A rebours, le SNES porte le mandat d’un pré-recrutement massif sous statut d’élève-fonctionnaire, dès la L1 et à tous les niveaux des cursus universitaires, rémunéré correctement, sans contrepartie dans les établissements, permettant aux futur-e-s enseignant-e-s de se concentrer sur leurs études et de préparer les concours dans les meilleures conditions.
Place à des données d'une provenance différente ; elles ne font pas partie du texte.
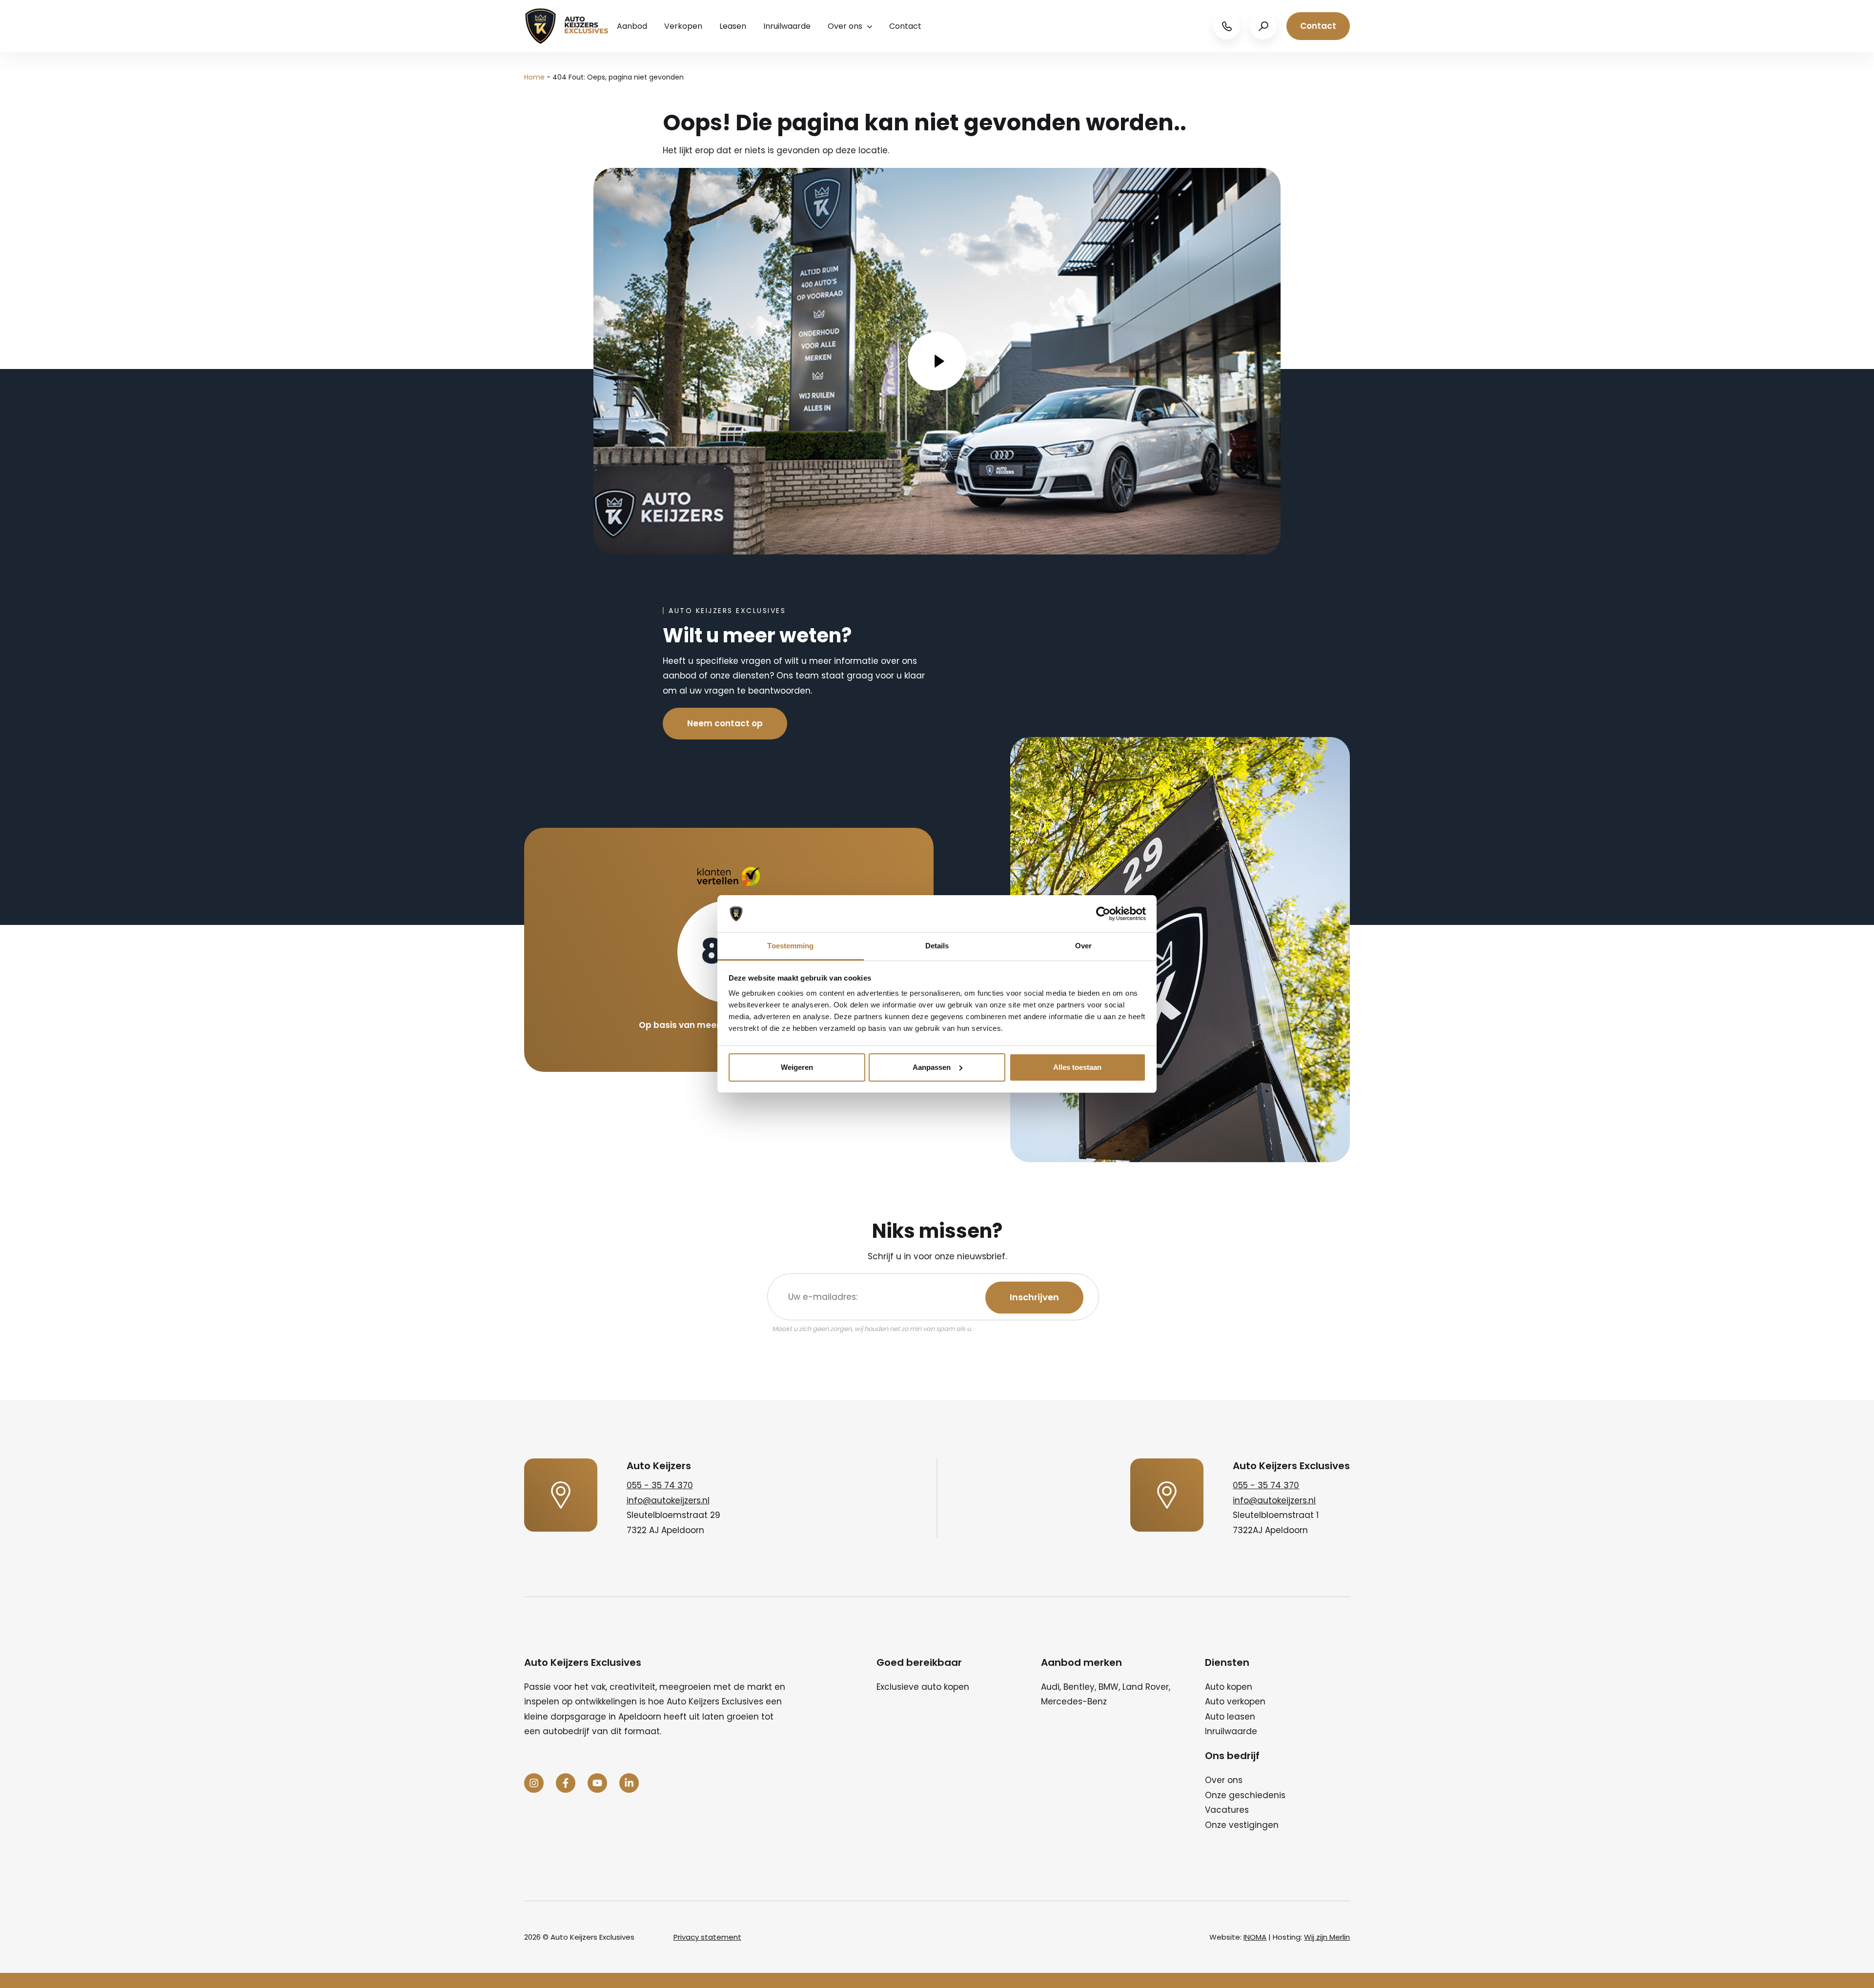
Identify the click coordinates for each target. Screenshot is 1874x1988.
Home (534, 77)
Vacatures (1227, 1810)
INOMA (1254, 1937)
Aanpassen (932, 1067)
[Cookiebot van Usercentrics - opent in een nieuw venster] (1103, 913)
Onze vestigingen (1242, 1825)
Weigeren (797, 1067)
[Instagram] (534, 1783)
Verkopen (683, 26)
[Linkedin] (629, 1783)
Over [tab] (1083, 946)
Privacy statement (707, 1937)
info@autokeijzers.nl (668, 1500)
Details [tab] (937, 946)
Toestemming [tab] (790, 946)
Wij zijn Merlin (1327, 1937)
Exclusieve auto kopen (922, 1687)
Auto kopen (1228, 1687)
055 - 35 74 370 (660, 1485)
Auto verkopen (1235, 1701)
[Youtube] (597, 1783)
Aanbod (632, 26)
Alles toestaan (1077, 1067)
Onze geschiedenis (1245, 1795)
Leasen (732, 26)
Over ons (845, 26)
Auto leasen (1230, 1716)
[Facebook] (565, 1783)
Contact (905, 26)
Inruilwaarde (787, 26)
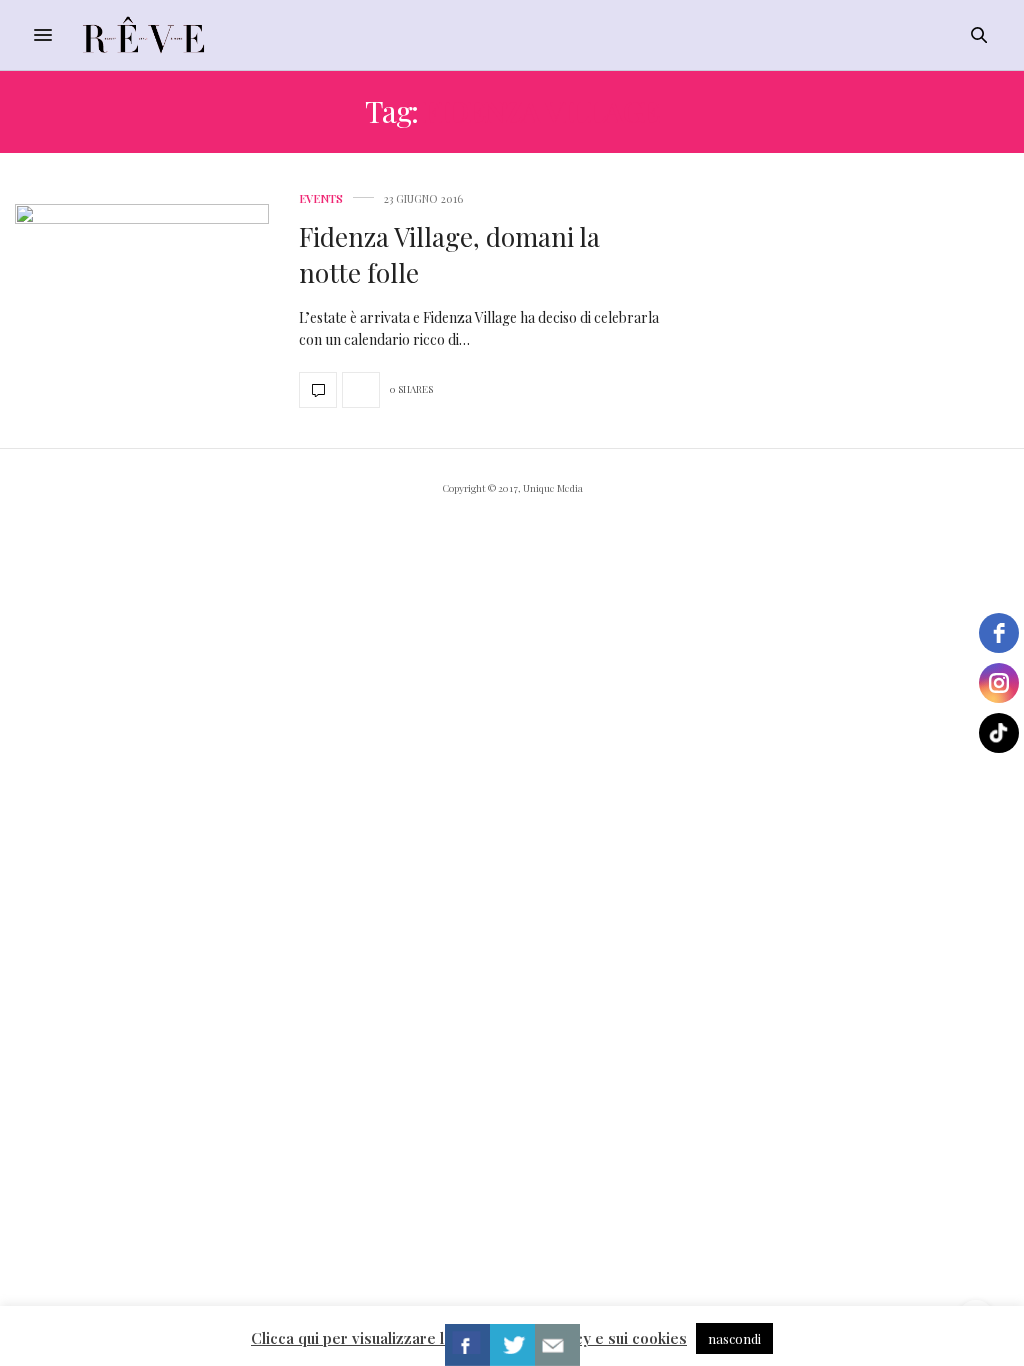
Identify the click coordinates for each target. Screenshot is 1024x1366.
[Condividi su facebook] (467, 1345)
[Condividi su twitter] (512, 1345)
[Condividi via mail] (557, 1345)
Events (321, 198)
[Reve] (143, 35)
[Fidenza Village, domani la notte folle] (142, 300)
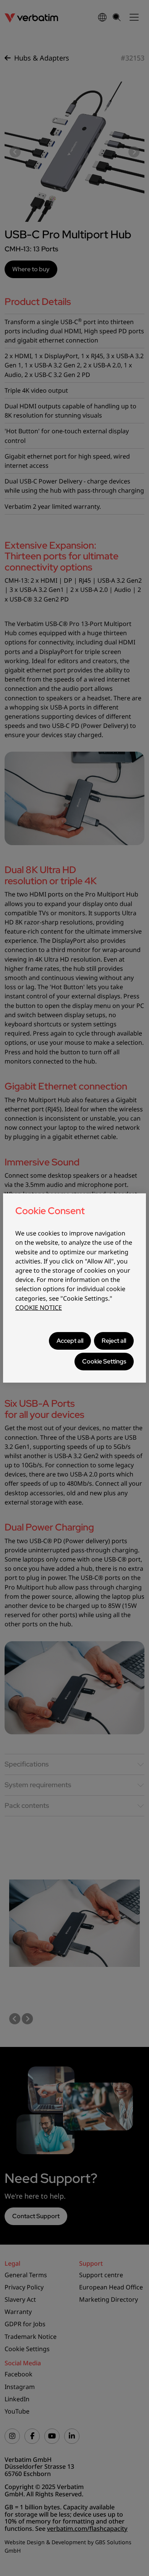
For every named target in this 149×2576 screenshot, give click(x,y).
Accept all (70, 1341)
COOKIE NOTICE (38, 1307)
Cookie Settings (104, 1361)
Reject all (114, 1341)
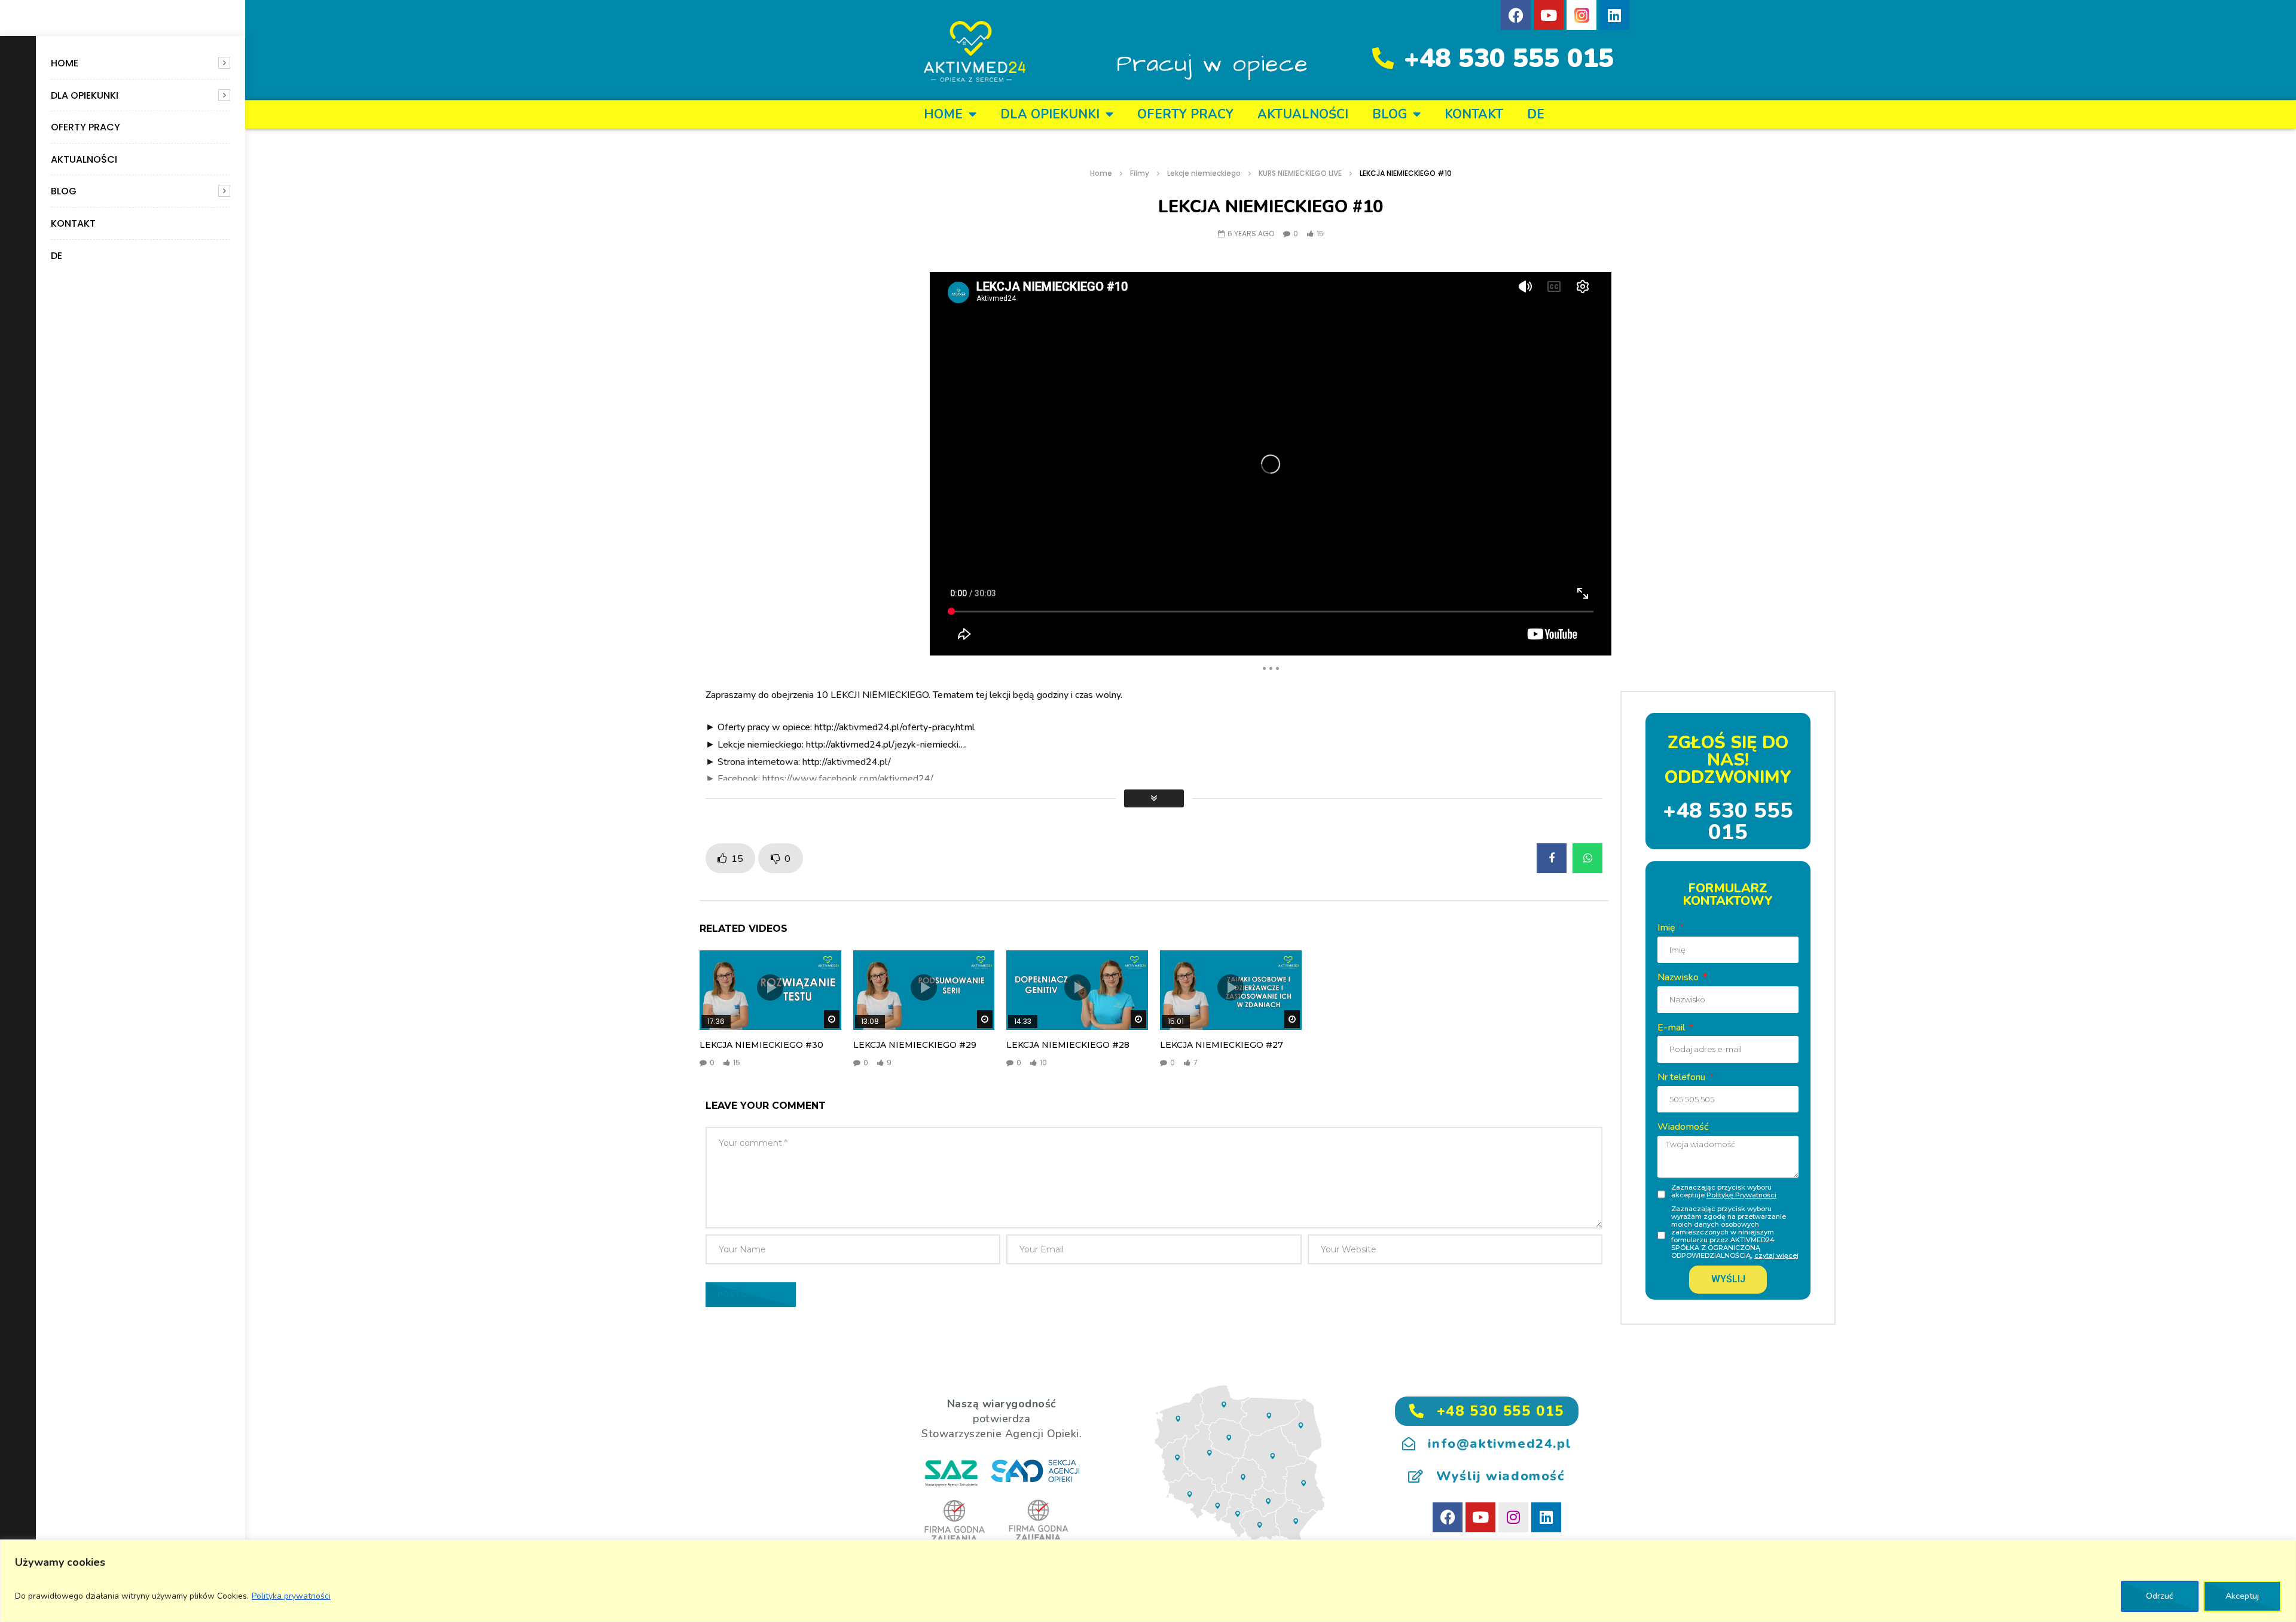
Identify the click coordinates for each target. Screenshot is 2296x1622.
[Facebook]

Enseignant-e étant un métier qui demande un haut niveau de qualification et de bonnes connaissances universitaires, le SNES doit se battre pour obtenir une revalorisation salariale conséquente, une entrée progressive dans le métier après la réussite au concours à master échu (tiers-temps la première année), l’amélioration des conditions de travail et une formation continuée en T1 et T2.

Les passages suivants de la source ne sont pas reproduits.